What you should do:
Continue the forum thread below about harsh criticism among software developers, starting right after its final sentence.

____ Document passage

Also, thank you for not calling me a moron.

------
CodeMage
Articles like this keep reminding me of Billy Connolly's exclamation of "Fuck
political correctness!" Sometimes you should be free to call a spade a spade.

 _Recently I have been seeing leaders in software communities regardless of
being correct or not, basically blowing up on other software developers on the
internet because of something _stupid_ they have done or said._

That's only because you've started paying attention recently and _that_ is
only because you, like so many people (myself included), get your dose of
interesting news from places like Hacker News, instead of participating
directly in, say, kernel development.

Let's face it, it has become trendy to criticize outstanding people with
outstanding accomplishments for being rude. Yeah, okay, I get it: nobody likes
being humiliated. Plus, everyone _has_ been humiliated at some point in their
life and isn't it just incredible how, after all that time, it _still_ smarts
to remember it?

________
____ Collected data

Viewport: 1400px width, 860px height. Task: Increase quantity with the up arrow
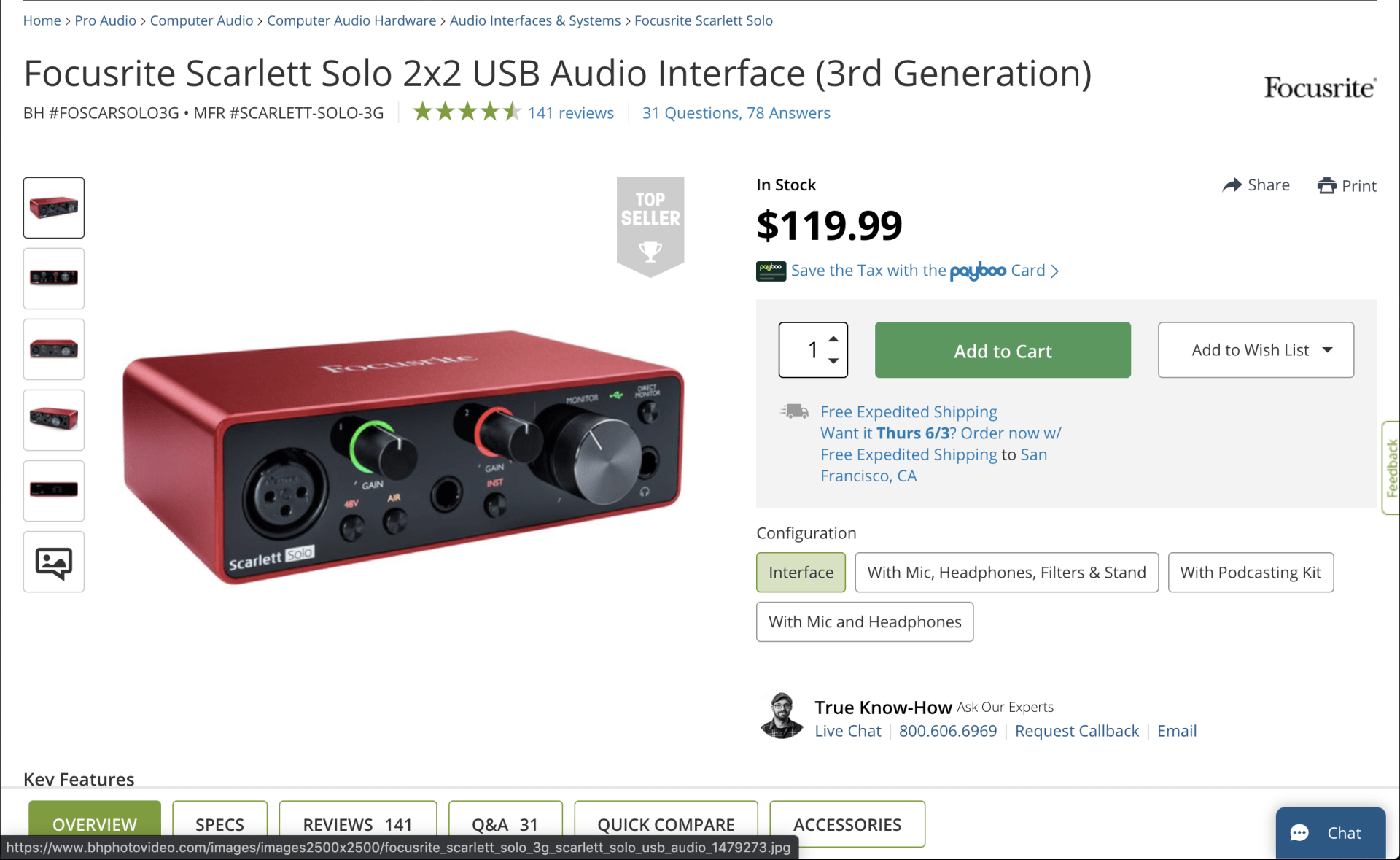coord(833,339)
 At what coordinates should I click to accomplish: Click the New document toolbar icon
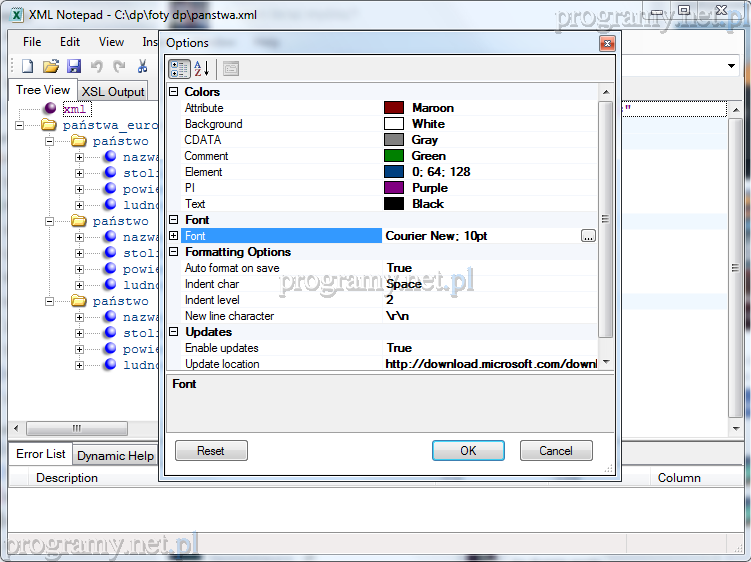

________

Output for this exercise:
It's easy to jump to conclusions and on the bandwagon, easy and _righteous_ to
join the mob with pitchforks and torches. It's a lot harder to put yourself in
the shoes of "the rude dude" and wonder whether you have all the context you
need in order to judge him or her.

 _REALLY?! Just because you were fortunate to work on something that is widely
used and appreciated does that give you the right to openly belittle people's
efforts and work._

The short answer? Yes. The long answer is a bit more complicated, but since
you and so many others seem to like simplifying things, I thought I would
offer the short answer first.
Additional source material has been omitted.